Oleh :
Agung Nugraha
Direktur Eksekutif Wana Aksara Intitute
Seorang client –sebut auditee- menyampaikan sebuah pertanyaan yang sangat mendasar. Terkait pandemi Corona dan dampaknya di sektor kehutanan. Konkritnya. Bisakah agenda sertifikasi – termasuk penilikan- dilakukan secara “daring”.
Di saat yang lain. Client yang berbeda dari lembaga donor juga bertanya. Bagaimana memilih metodologi yang sesuai. Dalam sebuah riset penyusunan Roadmap Pembangunan Perkebunan di sebuah provinsi di Kalimantan. Tentu saja tanpa mengabaikan validitas dan akurasi data primer.
Kali lain, client dari perusahaan menanyakan identifikasi HCV di areal konsesi kebun sawitnya. Sama dengan kegiatan sertifikasi dan riset, sang client bertanya apakah kegiatan identifikasi kawasan penting bernilai konservasi tinggi (baca : NKT) bisa dilakukan tanpa kunjungan lapangan ? Kegiatan yang merujuk pada aktivitas verifikasi dan “ground cek” kawasan NKT. Tersebab situasi “lockdown” ataupun PSBB antar wilayah.

_Soal Latihan_
**A)** Ringkas paragraf dalam bacaan yang diawali "Kali lain, client dari perusahaan" menjadi satu kalimat yang lebih pendek. Pertahankan fakta-fakta utamanya.
**B)** Teruskan bacaan tentang pertanyaan para klien di masa pandemi, mulai dari kalimat terakhir yang tercantum.
Baris-baris data di bawah sama sekali tidak dipakai di sini.

_Bagian Data_

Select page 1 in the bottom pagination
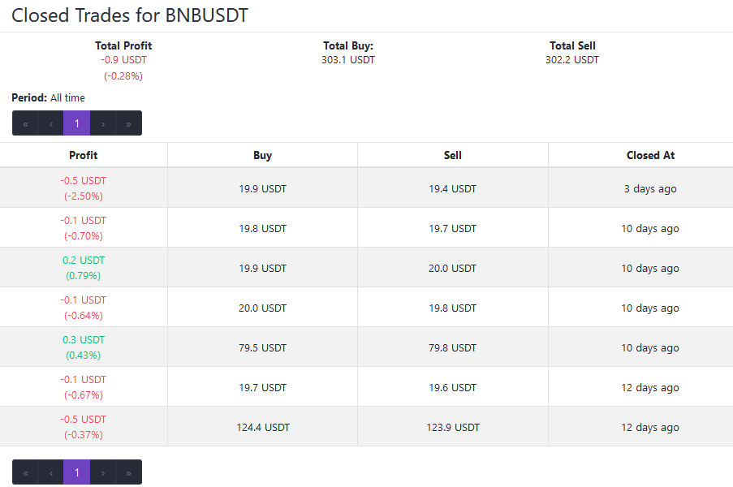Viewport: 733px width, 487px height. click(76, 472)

* * *

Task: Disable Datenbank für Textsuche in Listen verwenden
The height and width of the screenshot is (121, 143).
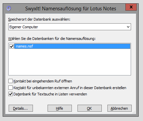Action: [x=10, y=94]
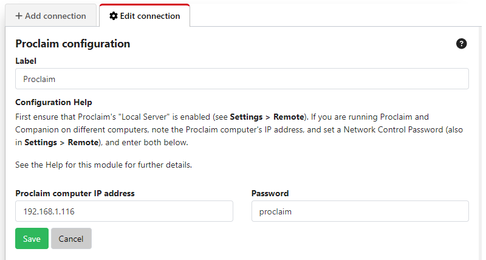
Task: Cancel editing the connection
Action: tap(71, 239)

_Jawaban Soal_
**A)** Klien dari sebuah perusahaan menanyakan apakah identifikasi kawasan bernilai konservasi tinggi (HCV atau NKT) di areal konsesi kebun sawitnya bisa dilakukan tanpa kunjungan lapangan, yakni tanpa verifikasi dan "ground cek", karena adanya lockdown atau PSBB antarwilayah.

**B)**
Terus terang semua terhenyak. Melongo. Tak pernah terbayangkan sebelumnya. Melakukan agenda sertifikasi tanpa verifikasi di tingkat tapak ? Di masa lalu hal itu jelas konyol. Lebih jauh, melakukan riset kehutanan tanpa observasi ke dalam kawasan hutan. Sama halnya dengan menihilkan fakta relasi dan interaksi masyarakat dengan sumberdaya hutan.
Pun, bagaimana akurasi melakukan identifikasi HCV dengan wawancara dan FGD para pihak melalui pertemuan “daring”. Validkah data primer yang dihasilkannya ? Kehutanan yang sarat dengan relasi dan interaksi sosial kultural di tingkat tapak, kini hendak dipersingkat (baca : disimplifikasi) menjadi sebuah relasi dan interaksi normatif. Sama sekali tanpa ruh. Dan karenanya tak berjiwa.
Skenario “New Normal” Kehutanan
Itulah fenomena hari ini. Menjelma menjadi fakta dialektika di berbagai komunitas terkait issue “new normal”. Sebuah terminologi baru yang pada awalnya digunakan untuk menjelaskan fenomena sosial ekonomi dunia pasca krisis global 2008.
Hari ini, “new normal” menjadi term baru (baca : resmi) untuk menjelaskan situasi dan kondisi wabah Corona. Tujuannya menjaga kelangsungan dan keberlanjutan dunia kerja, perkantoran dan industri. Sebagaimana Kepmen Kesehatan RI No. HK.01.07/Menkes/328/2020. Dipastikan akan menghasilkan fenomena sosial, ekonomi dan budaya masyarakat ditengah merebaknya wabah Covid-19 maupun pasca berakhirnya pandemi Corona.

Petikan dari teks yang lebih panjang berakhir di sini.